In 1895, a tiny outpost 32 miles upriver from the mouth of the Rogue River was established to serve miners who had flocked to the area in search of gold. Like everything else in those days, mail arrived by boat. Miners made the trip to the post office perhaps more often than necessary—not because they were eager for mail, but because Agness, the postmaster’s daughter, was quite a looker. So much so, that they named the whole town after her.

While the postmaster’s daughter is no longer around to grace the place with her charms, her beauty lives on in Agness, a hidden gem that remains largely undiscovered to this day.

The town boasts three lodges, a country store, a two-room schoolhouse, a tiny library, a museum, and about 100 residents. It’s almost better to describe Agness by what it doesn’t have: smog, traffic jams, urban sprawl, or anonymous neighbors.

“It’s a way of life most people ought to experience at least once,” says local resident JR Jantzer, who moved his family to Agness a year ago. Resident Cathy Warren agrees. “You get addicted to the quiet out here, and everyone looks out for each other,” she says. “I have a more fulfilling social life here than I ever did when I lived in a larger community.”

With the construction of several roads into the area, Agness is now easily accessible. But you can still go by boat, riding up on one of the tour boats that make the daily run to the area from May through October. It’s a great way to go, since you’ll have the benefit of a guide to share the area’s history and point out the multitude of wildlife you’ll undoubtedly encounter along the way. Both the Mail Boat Hydro-Jets and Jerry’s Rogue Jets provide a lunch break in Agness, where you can sample the down-home cuisine of one of the three historic lodges. After lunch, boats return to Gold Beach, the tour’s launching point.

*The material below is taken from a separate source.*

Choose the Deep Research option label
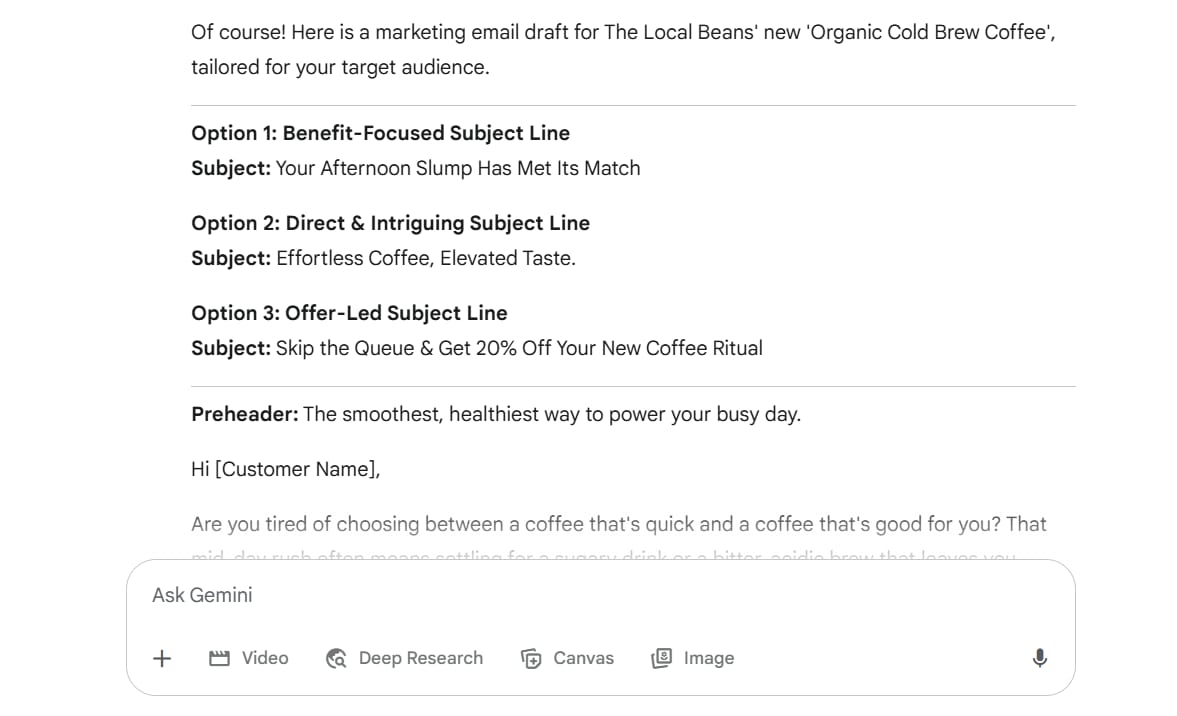The height and width of the screenshot is (716, 1177). [420, 658]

But the best way to see Agness is to stay awhile. That’s easily done by booking accommodations at one of the lodges or at Agness’ newest option, 2 Rivers Vacation Rentals, located where the Rogue and Illinois rivers meet. Hosts Hugh and

2 Rivers Vacation & Tahiti Rentals
541-247-2681
www.2riversvacationrentals.com

Lucas Lodge
- 541-247-7443

Singing Springs Resort

541-247-6162 www.singingspringsresort.net

Cougar Lane Lodge
- 541-247-7233

John Carl’s Guide Service

541-247-6400 - www.johncarlguideservice.com

Mail Boat Hydro-Jet Trips

800-458-3511 - www.mailboat.com

Jerry’s Rogue Jets

800-451-3645 - www.roguejets.com

Bridget McGinnis also rent Tahitis, small inflatable boats similar to a kayak but more stable and easier to navigate. They offer a handy shuttle service to several launching points, where you can paddle down the river and spend a glorious day floating through pristine canyons and gentle riffles.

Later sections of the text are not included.